▶ What to work on:
From the records below, copy out exactly the lines from the one containing "Click the 1012 pressure label" to the one containing "Minimize the command", both included. Add nothing else.

Saved data entries:

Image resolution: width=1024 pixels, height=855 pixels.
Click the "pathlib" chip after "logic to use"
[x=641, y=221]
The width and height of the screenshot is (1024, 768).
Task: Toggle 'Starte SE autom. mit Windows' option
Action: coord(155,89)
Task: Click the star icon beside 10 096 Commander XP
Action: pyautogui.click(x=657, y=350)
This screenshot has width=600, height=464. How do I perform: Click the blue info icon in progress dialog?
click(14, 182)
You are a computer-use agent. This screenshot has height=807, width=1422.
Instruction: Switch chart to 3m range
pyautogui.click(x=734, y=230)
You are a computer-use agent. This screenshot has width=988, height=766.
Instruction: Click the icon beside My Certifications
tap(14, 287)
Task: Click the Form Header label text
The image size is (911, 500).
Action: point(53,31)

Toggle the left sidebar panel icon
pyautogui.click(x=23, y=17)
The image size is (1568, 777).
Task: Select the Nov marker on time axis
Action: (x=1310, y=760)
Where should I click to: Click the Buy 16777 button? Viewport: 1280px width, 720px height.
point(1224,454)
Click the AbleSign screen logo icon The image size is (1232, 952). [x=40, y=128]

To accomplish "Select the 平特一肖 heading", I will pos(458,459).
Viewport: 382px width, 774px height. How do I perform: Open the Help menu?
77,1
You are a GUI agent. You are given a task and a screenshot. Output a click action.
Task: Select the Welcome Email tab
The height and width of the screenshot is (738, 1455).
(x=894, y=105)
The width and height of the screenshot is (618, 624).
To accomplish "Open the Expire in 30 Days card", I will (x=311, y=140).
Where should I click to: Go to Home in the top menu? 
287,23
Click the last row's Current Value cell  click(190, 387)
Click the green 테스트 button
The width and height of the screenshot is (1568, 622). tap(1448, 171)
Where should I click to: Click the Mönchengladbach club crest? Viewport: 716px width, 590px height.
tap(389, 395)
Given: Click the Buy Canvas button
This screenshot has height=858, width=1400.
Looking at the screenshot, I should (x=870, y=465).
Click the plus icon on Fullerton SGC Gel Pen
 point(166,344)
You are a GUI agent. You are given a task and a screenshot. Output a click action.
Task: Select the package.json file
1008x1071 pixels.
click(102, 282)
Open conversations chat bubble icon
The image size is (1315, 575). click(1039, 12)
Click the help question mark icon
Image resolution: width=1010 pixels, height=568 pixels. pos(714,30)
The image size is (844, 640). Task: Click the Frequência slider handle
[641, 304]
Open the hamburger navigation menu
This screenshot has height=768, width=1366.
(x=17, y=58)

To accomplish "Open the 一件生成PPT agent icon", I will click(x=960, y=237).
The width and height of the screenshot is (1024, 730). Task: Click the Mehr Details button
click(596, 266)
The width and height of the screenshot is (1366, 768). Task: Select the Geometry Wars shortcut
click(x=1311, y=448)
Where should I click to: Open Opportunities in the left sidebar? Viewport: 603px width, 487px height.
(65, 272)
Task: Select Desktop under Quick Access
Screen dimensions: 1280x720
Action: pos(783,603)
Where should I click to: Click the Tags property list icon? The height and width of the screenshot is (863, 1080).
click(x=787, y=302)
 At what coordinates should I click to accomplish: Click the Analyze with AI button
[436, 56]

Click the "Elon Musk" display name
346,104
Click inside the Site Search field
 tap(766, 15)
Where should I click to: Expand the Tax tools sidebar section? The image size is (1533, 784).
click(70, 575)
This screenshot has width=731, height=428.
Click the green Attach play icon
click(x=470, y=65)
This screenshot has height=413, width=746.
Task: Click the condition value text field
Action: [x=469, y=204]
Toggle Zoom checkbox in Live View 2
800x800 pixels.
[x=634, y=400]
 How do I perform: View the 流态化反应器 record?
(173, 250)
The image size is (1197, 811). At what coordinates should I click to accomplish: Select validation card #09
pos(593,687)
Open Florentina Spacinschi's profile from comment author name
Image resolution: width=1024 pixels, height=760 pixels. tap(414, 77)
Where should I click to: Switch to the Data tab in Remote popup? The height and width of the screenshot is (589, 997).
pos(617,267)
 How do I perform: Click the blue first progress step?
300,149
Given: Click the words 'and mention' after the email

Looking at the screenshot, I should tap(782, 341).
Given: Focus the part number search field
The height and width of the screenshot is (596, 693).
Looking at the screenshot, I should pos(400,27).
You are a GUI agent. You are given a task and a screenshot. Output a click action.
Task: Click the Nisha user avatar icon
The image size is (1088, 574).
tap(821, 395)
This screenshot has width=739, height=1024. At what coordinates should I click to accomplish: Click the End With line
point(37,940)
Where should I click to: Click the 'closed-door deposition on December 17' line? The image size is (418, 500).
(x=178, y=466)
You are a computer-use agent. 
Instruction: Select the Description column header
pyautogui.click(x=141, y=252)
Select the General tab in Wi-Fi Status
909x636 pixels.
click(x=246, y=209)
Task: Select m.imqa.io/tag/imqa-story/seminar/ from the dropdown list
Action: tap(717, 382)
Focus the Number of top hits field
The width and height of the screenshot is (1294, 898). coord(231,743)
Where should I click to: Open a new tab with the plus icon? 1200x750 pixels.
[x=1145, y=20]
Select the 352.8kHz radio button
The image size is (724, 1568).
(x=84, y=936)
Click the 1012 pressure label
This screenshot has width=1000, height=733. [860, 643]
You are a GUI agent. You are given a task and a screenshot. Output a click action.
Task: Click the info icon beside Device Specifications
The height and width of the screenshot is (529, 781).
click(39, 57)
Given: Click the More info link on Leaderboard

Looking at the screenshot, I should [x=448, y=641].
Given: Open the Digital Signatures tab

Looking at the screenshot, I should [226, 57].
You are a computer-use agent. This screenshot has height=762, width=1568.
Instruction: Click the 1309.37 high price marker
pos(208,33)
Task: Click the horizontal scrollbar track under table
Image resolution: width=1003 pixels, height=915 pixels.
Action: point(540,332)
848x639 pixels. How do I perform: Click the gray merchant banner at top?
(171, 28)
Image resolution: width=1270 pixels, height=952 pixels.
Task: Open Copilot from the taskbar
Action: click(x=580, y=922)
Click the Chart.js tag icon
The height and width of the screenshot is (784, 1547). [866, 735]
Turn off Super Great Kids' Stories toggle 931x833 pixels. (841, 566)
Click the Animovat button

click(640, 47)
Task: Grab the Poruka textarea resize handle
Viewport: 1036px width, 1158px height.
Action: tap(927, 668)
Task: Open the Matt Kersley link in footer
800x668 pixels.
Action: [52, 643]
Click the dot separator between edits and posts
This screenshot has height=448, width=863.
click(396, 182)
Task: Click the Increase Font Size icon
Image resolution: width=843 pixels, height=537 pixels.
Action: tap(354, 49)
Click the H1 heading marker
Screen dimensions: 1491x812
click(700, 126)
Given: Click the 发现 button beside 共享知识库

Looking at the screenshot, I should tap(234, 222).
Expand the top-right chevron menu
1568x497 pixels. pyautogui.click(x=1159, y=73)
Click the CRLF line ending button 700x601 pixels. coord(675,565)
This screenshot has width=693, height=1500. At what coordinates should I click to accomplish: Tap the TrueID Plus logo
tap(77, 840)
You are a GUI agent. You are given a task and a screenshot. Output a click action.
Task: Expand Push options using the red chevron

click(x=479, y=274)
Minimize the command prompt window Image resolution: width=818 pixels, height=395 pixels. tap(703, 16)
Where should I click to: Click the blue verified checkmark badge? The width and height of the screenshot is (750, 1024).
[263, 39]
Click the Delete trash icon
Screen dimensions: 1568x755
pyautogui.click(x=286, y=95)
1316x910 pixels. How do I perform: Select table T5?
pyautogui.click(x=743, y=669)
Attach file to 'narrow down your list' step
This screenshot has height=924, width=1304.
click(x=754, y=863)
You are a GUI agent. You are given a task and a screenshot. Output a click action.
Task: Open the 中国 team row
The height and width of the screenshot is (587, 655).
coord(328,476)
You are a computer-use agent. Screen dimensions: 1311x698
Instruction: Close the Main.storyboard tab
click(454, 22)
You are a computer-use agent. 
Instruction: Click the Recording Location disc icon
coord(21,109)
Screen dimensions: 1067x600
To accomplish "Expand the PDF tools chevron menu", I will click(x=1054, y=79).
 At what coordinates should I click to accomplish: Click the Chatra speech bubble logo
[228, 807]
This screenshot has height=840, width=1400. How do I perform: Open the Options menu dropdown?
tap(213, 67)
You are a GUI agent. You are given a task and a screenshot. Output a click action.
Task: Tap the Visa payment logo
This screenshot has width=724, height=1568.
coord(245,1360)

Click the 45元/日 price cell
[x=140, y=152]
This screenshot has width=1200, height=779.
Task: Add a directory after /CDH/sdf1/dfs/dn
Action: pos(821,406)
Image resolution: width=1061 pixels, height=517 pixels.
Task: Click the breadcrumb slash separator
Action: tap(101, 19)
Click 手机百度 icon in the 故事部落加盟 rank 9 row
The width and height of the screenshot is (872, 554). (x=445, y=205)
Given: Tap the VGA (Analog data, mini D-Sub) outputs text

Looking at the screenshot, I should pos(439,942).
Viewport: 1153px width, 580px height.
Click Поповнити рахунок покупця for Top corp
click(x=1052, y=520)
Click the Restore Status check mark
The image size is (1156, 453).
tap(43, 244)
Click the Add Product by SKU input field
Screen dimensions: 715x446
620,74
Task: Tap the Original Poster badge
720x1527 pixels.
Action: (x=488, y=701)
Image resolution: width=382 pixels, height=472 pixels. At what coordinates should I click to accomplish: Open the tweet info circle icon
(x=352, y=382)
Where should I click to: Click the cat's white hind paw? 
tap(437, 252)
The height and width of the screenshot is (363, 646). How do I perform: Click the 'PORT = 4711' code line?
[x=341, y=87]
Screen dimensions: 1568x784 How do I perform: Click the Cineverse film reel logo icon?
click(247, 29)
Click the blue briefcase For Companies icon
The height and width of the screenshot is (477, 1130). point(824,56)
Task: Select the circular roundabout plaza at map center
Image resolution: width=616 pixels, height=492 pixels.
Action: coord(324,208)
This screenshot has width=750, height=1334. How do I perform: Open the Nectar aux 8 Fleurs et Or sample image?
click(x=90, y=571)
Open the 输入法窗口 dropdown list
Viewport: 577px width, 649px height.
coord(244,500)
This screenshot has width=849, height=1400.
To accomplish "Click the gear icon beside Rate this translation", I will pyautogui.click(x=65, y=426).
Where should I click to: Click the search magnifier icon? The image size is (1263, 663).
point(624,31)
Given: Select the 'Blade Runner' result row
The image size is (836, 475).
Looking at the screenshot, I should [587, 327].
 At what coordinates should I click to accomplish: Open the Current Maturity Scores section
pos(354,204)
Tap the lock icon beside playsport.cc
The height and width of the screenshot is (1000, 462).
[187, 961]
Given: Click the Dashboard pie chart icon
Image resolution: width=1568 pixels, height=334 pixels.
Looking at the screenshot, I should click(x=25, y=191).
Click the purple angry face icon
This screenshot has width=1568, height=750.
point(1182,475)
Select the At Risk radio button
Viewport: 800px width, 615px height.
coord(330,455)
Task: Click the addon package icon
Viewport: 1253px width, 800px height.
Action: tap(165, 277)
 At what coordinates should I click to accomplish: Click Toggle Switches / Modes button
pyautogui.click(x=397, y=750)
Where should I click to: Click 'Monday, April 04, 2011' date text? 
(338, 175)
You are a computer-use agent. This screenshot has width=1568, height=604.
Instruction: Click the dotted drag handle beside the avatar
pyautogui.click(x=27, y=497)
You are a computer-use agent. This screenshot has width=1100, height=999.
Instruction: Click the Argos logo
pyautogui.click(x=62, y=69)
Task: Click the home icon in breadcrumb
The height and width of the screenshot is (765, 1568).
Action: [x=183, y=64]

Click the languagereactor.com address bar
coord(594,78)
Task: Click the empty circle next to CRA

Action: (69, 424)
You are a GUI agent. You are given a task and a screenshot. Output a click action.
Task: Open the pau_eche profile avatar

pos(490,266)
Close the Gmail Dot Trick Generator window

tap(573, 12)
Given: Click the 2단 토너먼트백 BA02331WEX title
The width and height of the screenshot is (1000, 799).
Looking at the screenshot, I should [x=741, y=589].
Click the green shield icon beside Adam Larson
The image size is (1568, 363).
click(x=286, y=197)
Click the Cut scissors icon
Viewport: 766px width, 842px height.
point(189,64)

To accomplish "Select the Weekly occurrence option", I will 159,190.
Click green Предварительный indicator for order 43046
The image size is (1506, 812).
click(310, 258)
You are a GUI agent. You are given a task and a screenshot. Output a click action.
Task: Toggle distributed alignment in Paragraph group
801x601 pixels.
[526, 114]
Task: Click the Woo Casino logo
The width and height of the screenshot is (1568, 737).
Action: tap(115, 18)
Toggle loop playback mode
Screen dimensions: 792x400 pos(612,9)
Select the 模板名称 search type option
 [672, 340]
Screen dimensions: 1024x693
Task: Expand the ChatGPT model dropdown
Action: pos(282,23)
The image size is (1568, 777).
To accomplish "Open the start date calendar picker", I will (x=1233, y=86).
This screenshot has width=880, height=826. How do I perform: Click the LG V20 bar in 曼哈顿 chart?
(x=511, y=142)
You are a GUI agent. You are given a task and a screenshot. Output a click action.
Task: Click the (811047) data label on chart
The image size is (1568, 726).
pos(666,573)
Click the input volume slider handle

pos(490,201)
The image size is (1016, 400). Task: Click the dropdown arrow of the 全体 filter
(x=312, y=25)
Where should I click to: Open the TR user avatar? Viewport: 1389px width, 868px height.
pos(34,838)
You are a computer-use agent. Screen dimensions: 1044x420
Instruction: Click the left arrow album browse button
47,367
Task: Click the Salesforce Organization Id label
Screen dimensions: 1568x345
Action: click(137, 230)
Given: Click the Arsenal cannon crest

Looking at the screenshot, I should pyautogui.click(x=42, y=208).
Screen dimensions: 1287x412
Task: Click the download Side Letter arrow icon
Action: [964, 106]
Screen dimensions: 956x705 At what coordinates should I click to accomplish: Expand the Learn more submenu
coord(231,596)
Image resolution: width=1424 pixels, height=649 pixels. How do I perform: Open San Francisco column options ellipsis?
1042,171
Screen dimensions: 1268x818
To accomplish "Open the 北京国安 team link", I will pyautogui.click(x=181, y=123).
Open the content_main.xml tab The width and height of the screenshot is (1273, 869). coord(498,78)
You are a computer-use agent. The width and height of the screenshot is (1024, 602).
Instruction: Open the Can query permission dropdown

▶ Written response:
Click the 1012 pressure label
This screenshot has width=1000, height=733. [860, 643]
You are a GUI agent. You are given a task and a screenshot. Output a click action.
Task: Click the info icon beside Device Specifications
The height and width of the screenshot is (529, 781).
click(39, 57)
Given: Click the More info link on Leaderboard

Looking at the screenshot, I should [x=448, y=641].
Given: Open the Digital Signatures tab

Looking at the screenshot, I should [226, 57].
You are a computer-use agent. This screenshot has height=762, width=1568.
Instruction: Click the 1309.37 high price marker
pos(208,33)
Task: Click the horizontal scrollbar track under table
Image resolution: width=1003 pixels, height=915 pixels.
Action: point(540,332)
848x639 pixels. How do I perform: Click the gray merchant banner at top?
(171, 28)
Image resolution: width=1270 pixels, height=952 pixels.
Task: Open Copilot from the taskbar
Action: click(x=580, y=922)
Click the Chart.js tag icon
The height and width of the screenshot is (784, 1547). [866, 735]
Turn off Super Great Kids' Stories toggle 931x833 pixels. (841, 566)
Click the Animovat button

click(640, 47)
Task: Grab the Poruka textarea resize handle
Viewport: 1036px width, 1158px height.
Action: tap(927, 668)
Task: Open the Matt Kersley link in footer
800x668 pixels.
Action: [52, 643]
Click the dot separator between edits and posts
This screenshot has height=448, width=863.
click(396, 182)
Task: Click the Increase Font Size icon
Image resolution: width=843 pixels, height=537 pixels.
Action: tap(354, 49)
Click the H1 heading marker
Screen dimensions: 1491x812
click(700, 126)
Given: Click the 发现 button beside 共享知识库

Looking at the screenshot, I should tap(234, 222).
Expand the top-right chevron menu
1568x497 pixels. pyautogui.click(x=1159, y=73)
Click the CRLF line ending button 700x601 pixels. coord(675,565)
This screenshot has width=693, height=1500. At what coordinates should I click to accomplish: Tap the TrueID Plus logo
tap(77, 840)
You are a GUI agent. You are given a task and a screenshot. Output a click action.
Task: Expand Push options using the red chevron

click(x=479, y=274)
Minimize the command prompt window Image resolution: width=818 pixels, height=395 pixels. tap(703, 16)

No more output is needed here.